The projected performance of the new twin-engined Douglas and Fokker observation aircraft was much greater than the Keystone biplanes (the Keystone B-3, B-4, B-5 and B-6) that equipped the Air Corps light bomber squadrons, and both Fokker and Douglas were instructed to complete one of their prototypes as a bomber, with the XO-36 being redesignated the XB-7, with provision to carry up to 1200 lb of bombs on racks under the fuselage added.

The XO-36 made its first flight at the Santa Monica, California factory of Douglas in spring 1931. On 22 August 1931, the Air Corps placed an order for a small batch of service test aircraft, consisting of seven Y1B-7 bombers and five Y1O-35 observation aircraft. These differed from the prototypes by having smooth fuselage skins rather than the corrugated skins used on the prototype, while the fuselage was 11 in longer to adjust the aircraft's center of gravity. A revised fuel system was fitted, with more fuel carried in order to give the two-hour endurance specified by the Air Corps. More powerful Conqueror engines were fitted, with all aircraft using geared engines as used on the XO-35.

==Operational history==
The XO-35 was delivered to the Air Corps at its test center at Wright Field, Ohio on 24 October 1931, with the XB-7 following in July 1932. The twelve service test aircraft were completed between November 1932 and March 1933. The Y1B-7s equipped the 11th and 31st Bombardment Squadrons at March Field, California, while the Y1O-35s were issued to a number of Squadrons, including the 88th Observation Squadron at Brooks Field, Texas. One notable early use of the Y1B-7 was during a May 1933 exercise at Fort Knox, where it was able to outrun biplane fighters like the Boeing P-12, showing that the Air Corps needed more modern fighters.

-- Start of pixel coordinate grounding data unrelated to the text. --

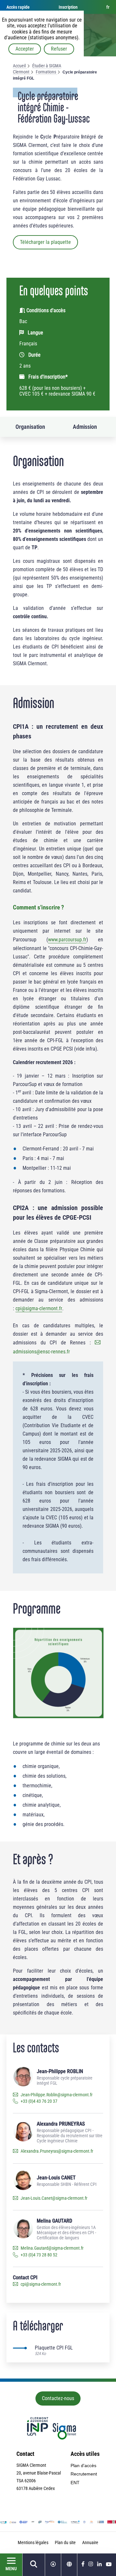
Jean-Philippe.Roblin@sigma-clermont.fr (56, 2094)
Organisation (30, 426)
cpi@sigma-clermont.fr (38, 1308)
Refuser (59, 49)
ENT (75, 2482)
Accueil (19, 65)
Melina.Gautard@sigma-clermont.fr (52, 2248)
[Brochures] (53, 2564)
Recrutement (84, 2473)
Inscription (68, 7)
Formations (46, 71)
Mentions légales (33, 2542)
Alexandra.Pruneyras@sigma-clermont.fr (57, 2151)
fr (108, 7)
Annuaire (90, 2542)
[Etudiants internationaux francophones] (69, 2564)
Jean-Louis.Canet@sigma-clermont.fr (54, 2198)
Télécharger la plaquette (45, 242)
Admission (85, 426)
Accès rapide (18, 7)
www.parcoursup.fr (67, 940)
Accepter (24, 49)
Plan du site (65, 2542)
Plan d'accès (83, 2465)
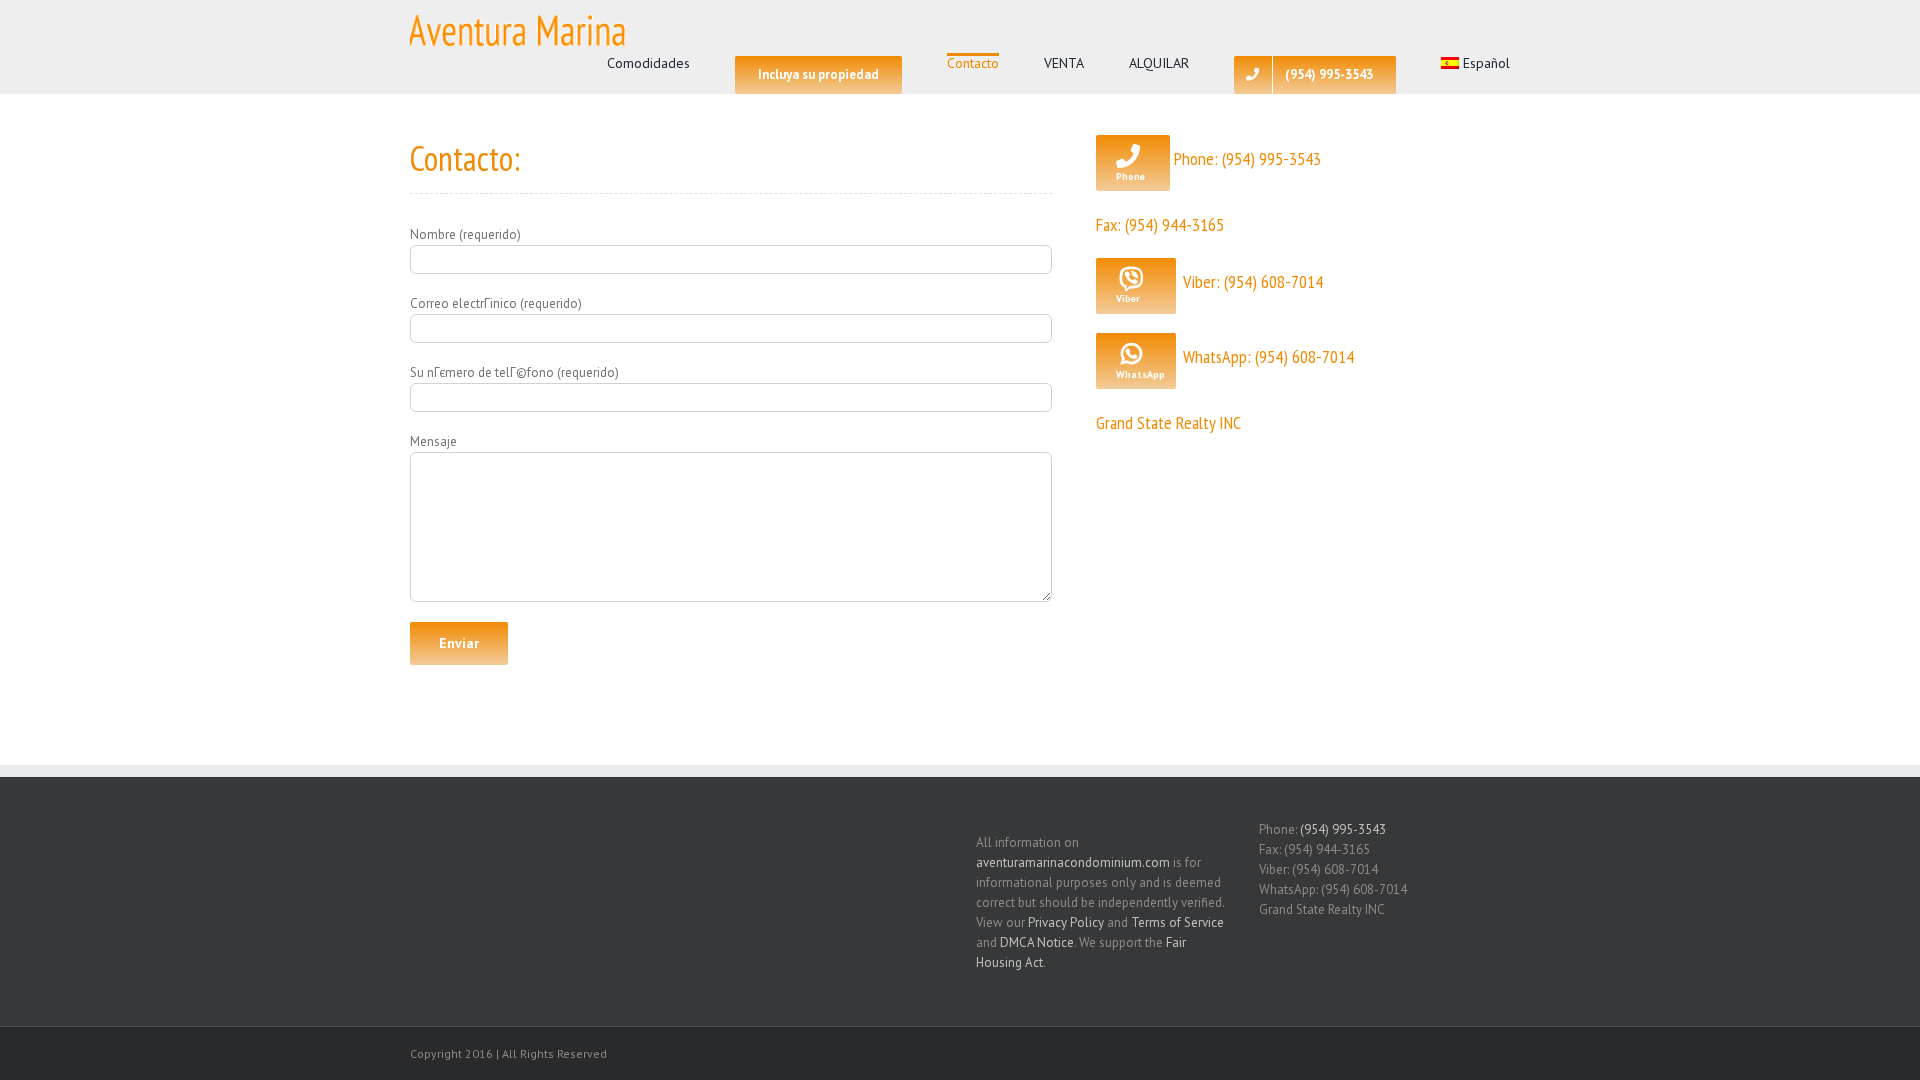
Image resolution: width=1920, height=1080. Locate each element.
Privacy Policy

Despite the aircraft's superior performance to the elderly Keystone biplanes, the Douglas monoplane never entered mass production either in the observation or bomber roles because newer, more capable aircraft, such as the Martin B-10, were under development while a change in Air Corps policy meant that it was no longer interested in buying more twin-engined observation aircraft.

In February 1934, US President Franklin D. Roosevelt cancelled all air mail contracts owing to a scandal relating to the award of contracts, thus initiating the Airmail Emergency, where the Air Corps was tasked with carrying the mail until new contracts could be awarded. The O-35s and B-7s were considered some of the most suitable aircraft in the Air Corps inventory for the air mail role, so the six remaining Y1B-7s and the five Y1O-35s, together with the XO-35, were assigned to air mail routes in the western United States, which included hazardous operations over the Rocky Mountains, the Cascade Range and the Sierra Nevada. By the time the Air Corps involvement in air mail flights ended in June 1934, the twelve O-35s and B-7s had flown 1,412 hours on mail flights, while four of the B-7s had been lost as a result of accidents. The last O-35s and B-7s were withdrawn from use in December 1938.

==Variants==
- XO-35
Prototype twin-engined observation aircraft. Two 600 hp geared Curtiss V-1570-29 engines driving three-bladed propellers. One built.
- XO-36
Prototype twin-engined observation aircraft. Two 600 hp direct-drive Curtiss V-1570-23 engines driving two-bladed propellers. Redesignated XB-7. One built.
- XB-7
Prototype light bomber, with two direct-drive 600 hp V-1570-23 engines driving two bladed propellers. One built.
- Y1O-35
Service test batch of observation aircraft, powered by 650 hp V-1570-39 or 675 hp V-1570-53 engines. Five built.
- Y1B-7
Service test batch of bombers, powered by 640 hp V-1570-33 or 675 hp V-1570-53 engines. Seven built.